Trump told Reuters he was still hoping for an unprecedented meeting with Kim on June 12 in Singapore to push for North Korean "denuclearisation", although he conceded it might require more time to reach that goal.
"I'd like to see it done in one meeting," Trump said in an interview on Air Force One.
"But often times that's not the way deals work. There's a very good chance that it won't be done in one meeting or two meetings or three meetings.
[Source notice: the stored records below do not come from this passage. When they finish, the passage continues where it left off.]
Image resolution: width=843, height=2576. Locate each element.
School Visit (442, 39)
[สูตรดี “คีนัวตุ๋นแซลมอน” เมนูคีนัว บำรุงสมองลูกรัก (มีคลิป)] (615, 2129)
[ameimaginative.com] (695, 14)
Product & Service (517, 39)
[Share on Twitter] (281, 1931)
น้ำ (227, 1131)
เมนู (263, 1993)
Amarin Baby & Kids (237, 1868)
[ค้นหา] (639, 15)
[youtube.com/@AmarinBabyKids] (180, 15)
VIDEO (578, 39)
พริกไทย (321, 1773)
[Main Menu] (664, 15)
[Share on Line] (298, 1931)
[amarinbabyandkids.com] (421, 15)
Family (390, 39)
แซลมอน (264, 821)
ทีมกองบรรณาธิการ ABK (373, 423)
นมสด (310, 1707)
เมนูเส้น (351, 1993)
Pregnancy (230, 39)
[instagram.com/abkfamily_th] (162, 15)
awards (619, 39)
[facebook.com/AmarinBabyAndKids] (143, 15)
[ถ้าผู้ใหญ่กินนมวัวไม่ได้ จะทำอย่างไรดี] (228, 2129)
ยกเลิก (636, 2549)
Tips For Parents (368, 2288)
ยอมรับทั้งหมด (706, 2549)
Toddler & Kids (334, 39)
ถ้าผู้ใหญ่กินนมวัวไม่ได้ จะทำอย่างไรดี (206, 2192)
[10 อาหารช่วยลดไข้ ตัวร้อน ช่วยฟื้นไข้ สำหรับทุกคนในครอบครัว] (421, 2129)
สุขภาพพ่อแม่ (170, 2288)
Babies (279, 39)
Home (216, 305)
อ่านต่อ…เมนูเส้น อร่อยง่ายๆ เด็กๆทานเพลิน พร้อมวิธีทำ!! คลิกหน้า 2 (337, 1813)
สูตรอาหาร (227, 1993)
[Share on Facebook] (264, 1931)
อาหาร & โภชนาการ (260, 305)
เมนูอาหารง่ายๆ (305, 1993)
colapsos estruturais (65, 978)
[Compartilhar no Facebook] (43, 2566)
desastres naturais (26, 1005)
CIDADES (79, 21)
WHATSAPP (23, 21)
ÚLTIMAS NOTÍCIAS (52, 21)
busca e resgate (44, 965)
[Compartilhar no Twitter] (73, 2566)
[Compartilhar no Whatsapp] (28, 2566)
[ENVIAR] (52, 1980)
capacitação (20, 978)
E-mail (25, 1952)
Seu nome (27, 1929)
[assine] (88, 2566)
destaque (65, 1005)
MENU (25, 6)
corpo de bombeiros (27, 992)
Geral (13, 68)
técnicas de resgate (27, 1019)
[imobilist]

But it'll get done at some point."
North Korea has rejected previous US calls for its unilateral nuclear disarmament and argued instead for a "phased" approach to denuclearisation of the entire Korean Peninsula, which in the past has also meant removal of the US nuclear umbrella protecting South Korea and Japan.
In Pyongyang, Kim said his country's will to see denuclearisation on the Korean Peninsula remained "unchanged, consistent and fixed" but said he hoped that and improved North Korea-US relations would be solved on a "stage-by-stage" basis.
Kim made the remarks in a meeting with Russian Foreign Minister Sergei Lavrov and the two men also agreed their countries should hold a bilateral summit this year.
Until this year, Kim had made no visits outside his country since taking over from his father as leader in 2011.
But he has had two summit meetings in recent weeks with South Korea and made two visits to China as part of a campaign of diplomatic outreach aimed at easing Pyongyang's isolation and US-led international sanctions.
US Secretary of State Mike Pompeo said a North Korean delegation, headed by high-ranking official Kim Yong Chol, with whom he held two days of talks with in New York, would visit the White House on Friday and give Trump a letter from Kim.
The letter appeared to be in response to a comment from Trump last Thursday when he cancelled the summit, accusing Pyongyang of hostility, but urged the North Korean leader to "call me or write" if he had a change of heart.
Kim's letter seemed to be a sign that the summit might now go ahead.
North Korea, whose nuclear ambitions have been a source of tension for decades, has made advances in missile technology in recent years and its nuclear arsenal now threatens the US.
Trump wants North Korea to give up its nuclear arms in return for sanctions relief but the Pyongyang leadership has seen the nuclear program as crucial to its survival and says it cannot give it up without security guarantees.